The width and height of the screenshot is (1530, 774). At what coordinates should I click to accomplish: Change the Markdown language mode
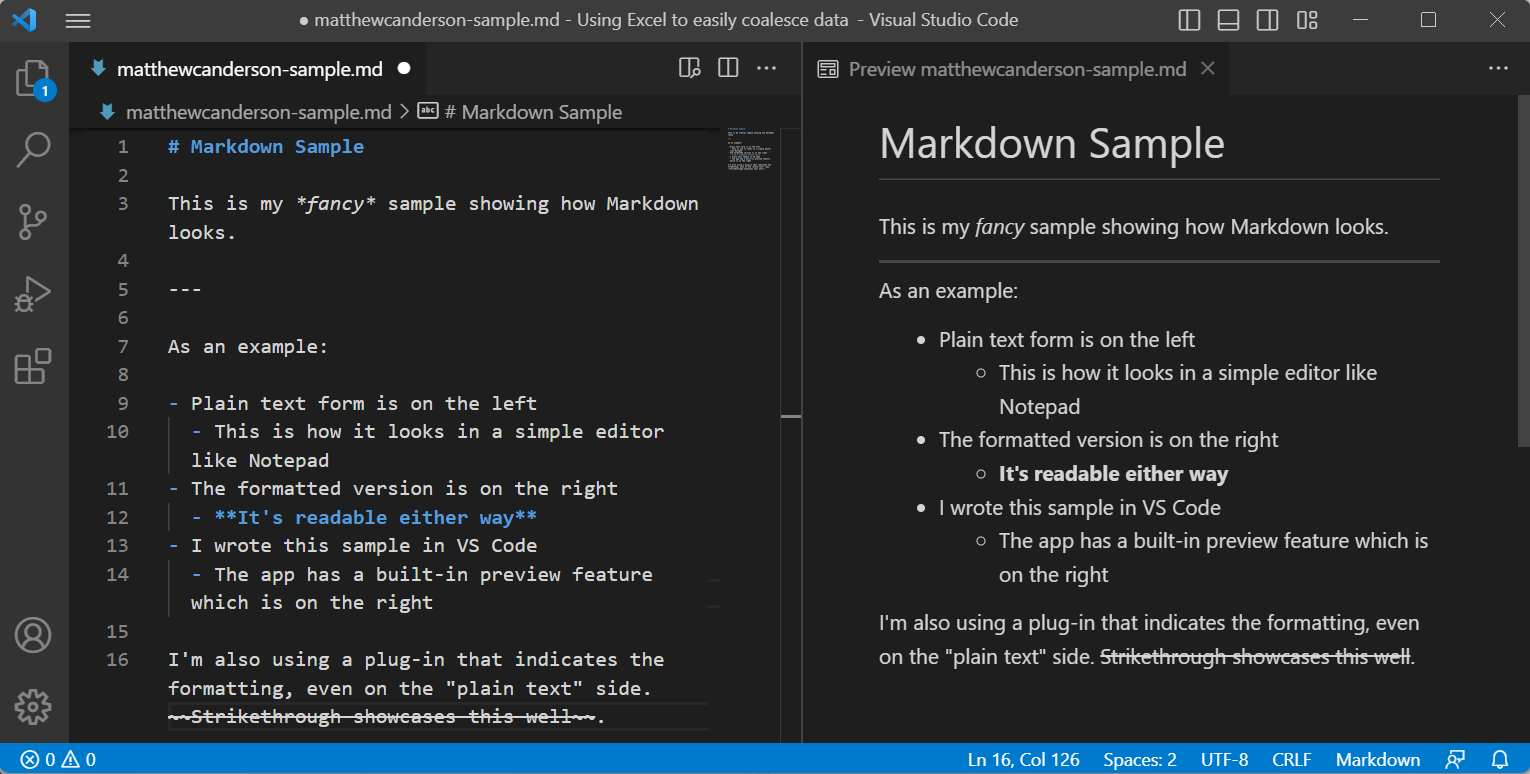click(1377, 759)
---
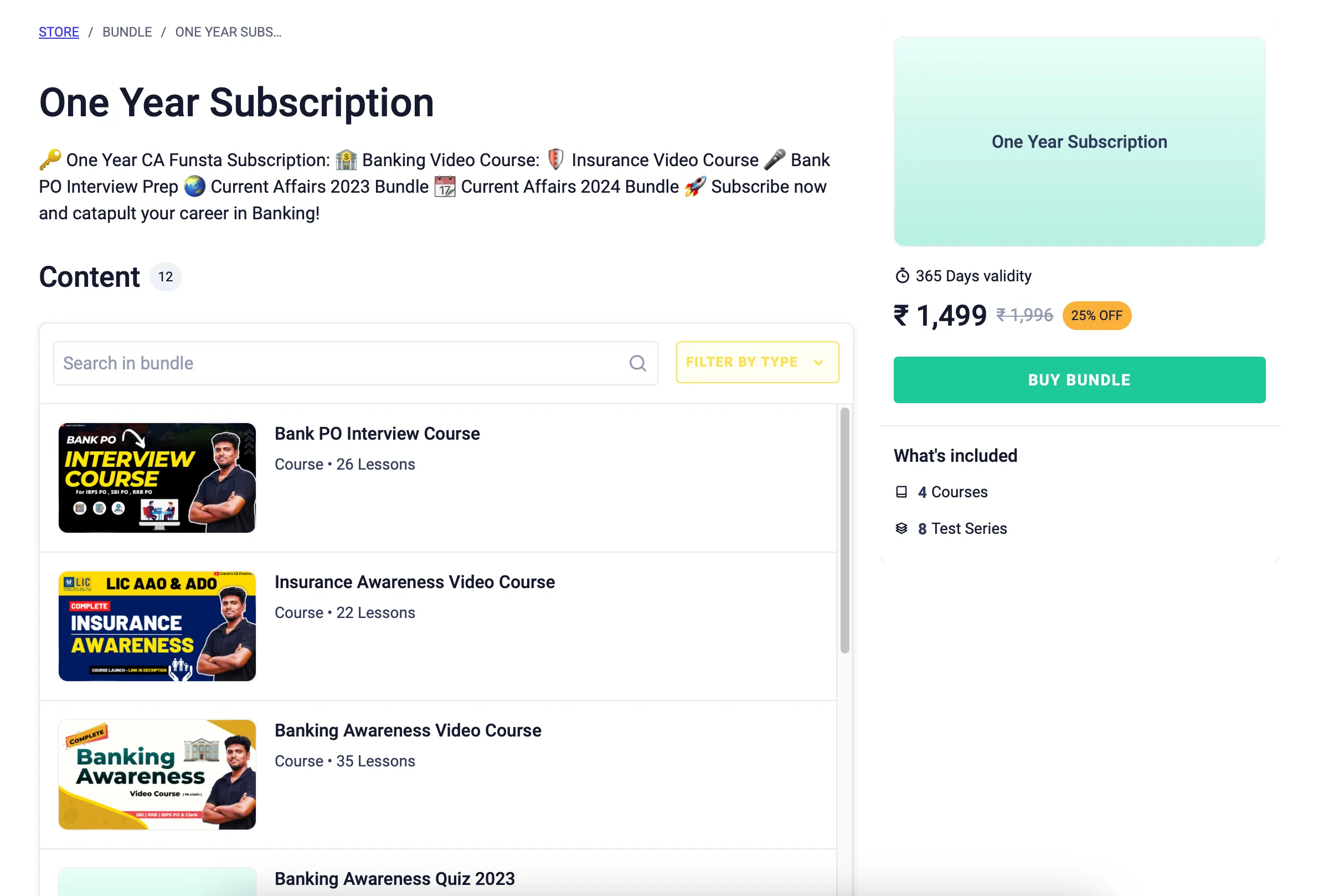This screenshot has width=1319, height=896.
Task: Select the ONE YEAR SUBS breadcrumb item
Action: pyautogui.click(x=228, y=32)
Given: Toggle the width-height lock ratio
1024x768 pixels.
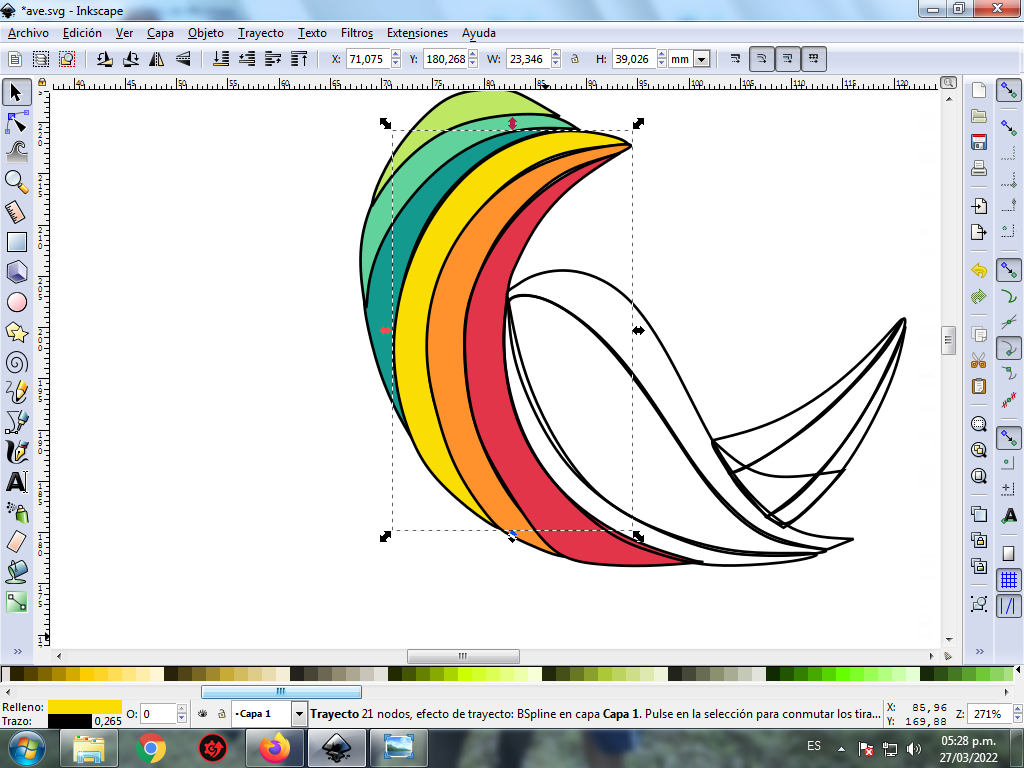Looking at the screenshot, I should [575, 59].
...
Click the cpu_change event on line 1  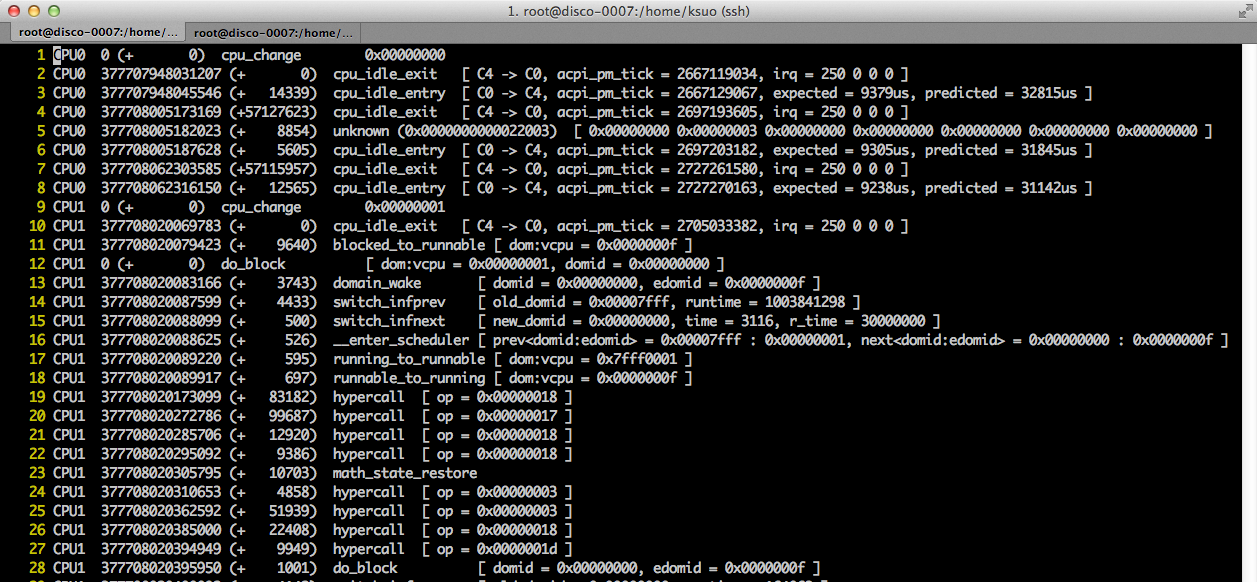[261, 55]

WRITTEN REQUEST: Rewrite the data from the line containing "The width and" through the line containing "click(1377, 759)" with "Markdown" changed to "Python" and everything else unchanged. Return only those lines, without the pictures.

FULL OUTPUT:
The width and height of the screenshot is (1530, 774). At what coordinates should I click to accomplish: Change the Python language mode
click(1377, 759)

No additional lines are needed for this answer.